Page text
^^^^

0

I am trying to scrape the sec to get all 10-K filing-links of a company selected by input. The program loops through each quarter (QTR1-4) in each year from 1993 until now. I got the code from https://codingandfun.com/scraping-sec-edgar-python/ When executing I run into: UnicodeDecodeError: 'utf-8' codec can't decode byte 0xc3 in position 13013584: invalid continuation byte Without my for loop for the years and a fixed year/quarter it works - so whats the problem here?

import bs4 as bs
import requests
import pandas as pd
import re
from datetime import datetime

def get_base():
    company = input('Which company?: ')
    filing = '10-K'
    year = [*range(1993,datetime.now().year + 1)]
    quarter = ['QTR1','QTR2','QTR3','QTR4']
    #get all filings for each quarter(QTR1-4) in each year(beginning 1993 until actual year)
    for x in year:
        for y in quarter:
            download = requests.get(f'https://www.sec.gov/Archives/edgar/full-index/{x}/{y}/master.idx').content
            download = download.decode("utf-8").split('\n')

^^^^

Tasks to carry out
A: According to the forum post, which years does the program loop through?
B: Rewrite the paragraph of the forum post that begins "I am trying to scrape the sec" as a short bulleted list that keeps its main facts.
C: Transcribe the stretch of the forum post from "I am trying" through "until actual year)".
The records that come next are separate material from the forum post.

Stored data
^^^^

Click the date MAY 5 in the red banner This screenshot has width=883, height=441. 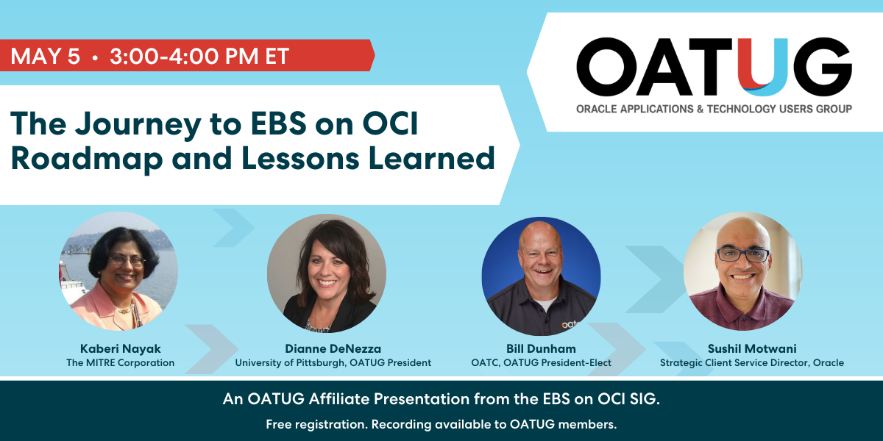46,57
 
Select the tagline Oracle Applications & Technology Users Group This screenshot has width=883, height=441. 714,109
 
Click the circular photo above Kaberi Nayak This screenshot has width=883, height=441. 118,271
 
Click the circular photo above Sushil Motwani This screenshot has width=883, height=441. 742,271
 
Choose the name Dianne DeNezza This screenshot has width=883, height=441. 333,348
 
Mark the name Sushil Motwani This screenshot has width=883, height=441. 751,348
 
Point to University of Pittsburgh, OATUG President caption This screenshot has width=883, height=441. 333,362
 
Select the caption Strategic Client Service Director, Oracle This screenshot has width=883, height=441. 751,362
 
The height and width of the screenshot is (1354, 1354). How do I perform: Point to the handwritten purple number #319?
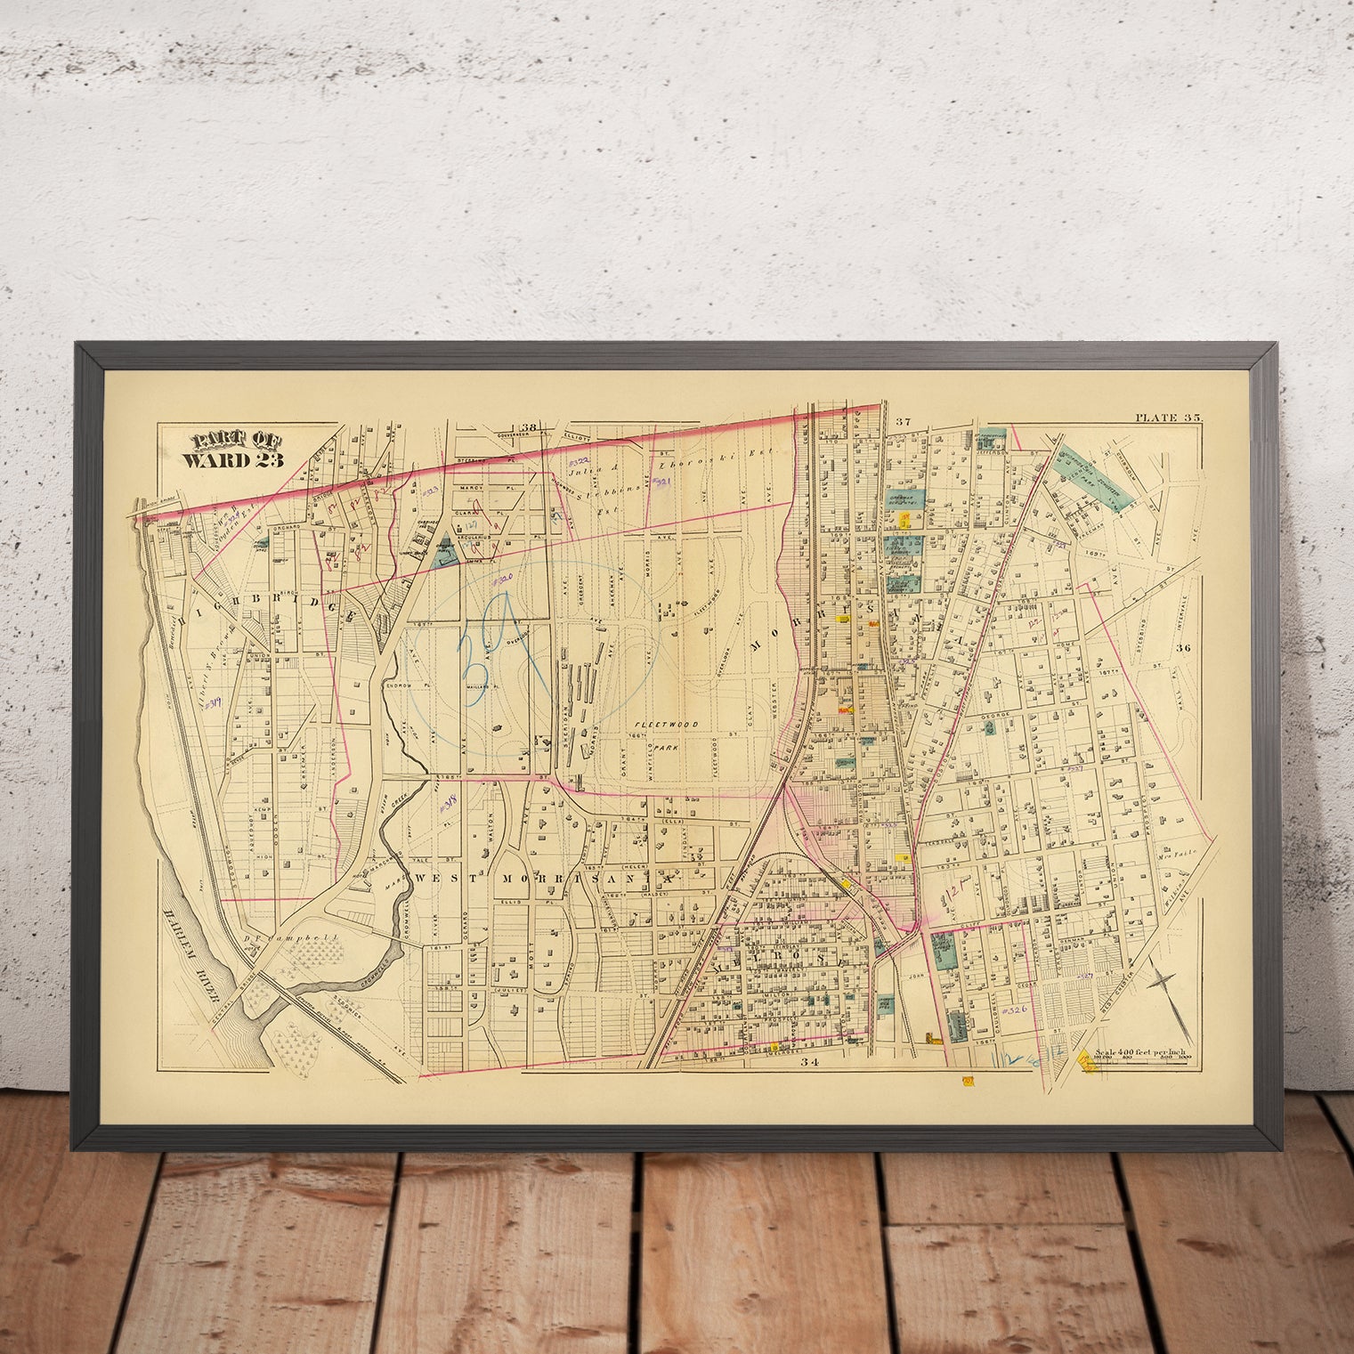[x=212, y=702]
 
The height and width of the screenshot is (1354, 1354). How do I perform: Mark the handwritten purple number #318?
[x=449, y=804]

^^^^

Answers for this exercise
A: Every year from 1993 until now.

B:
- Goal: scrape the SEC for all 10-K filing links of a company chosen by input.
- The program loops through each quarter (QTR1-4) of each year from 1993 until now.
- The code came from https://codingandfun.com/scraping-sec-edgar-python/.
- Running it gives: UnicodeDecodeError: 'utf-8' codec can't decode byte 0xc3 in position 13013584: invalid continuation byte.
- With a fixed year and quarter and no year loop, it works. The writer asks what the problem is.

C:
I am trying to scrape the sec to get all 10-K filing-links of a company selected by input. The program loops through each quarter (QTR1-4) in each year from 1993 until now. I got the code from https://codingandfun.com/scraping-sec-edgar-python/ When executing I run into: UnicodeDecodeError: 'utf-8' codec can't decode byte 0xc3 in position 13013584: invalid continuation byte Without my for loop for the years and a fixed year/quarter it works - so whats the problem here?

import bs4 as bs
import requests
import pandas as pd
import re
from datetime import datetime

def get_base():
    company = input('Which company?: ')
    filing = '10-K'
    year = [*range(1993,datetime.now().year + 1)]
    quarter = ['QTR1','QTR2','QTR3','QTR4']
    #get all filings for each quarter(QTR1-4) in each year(beginning 1993 until actual year)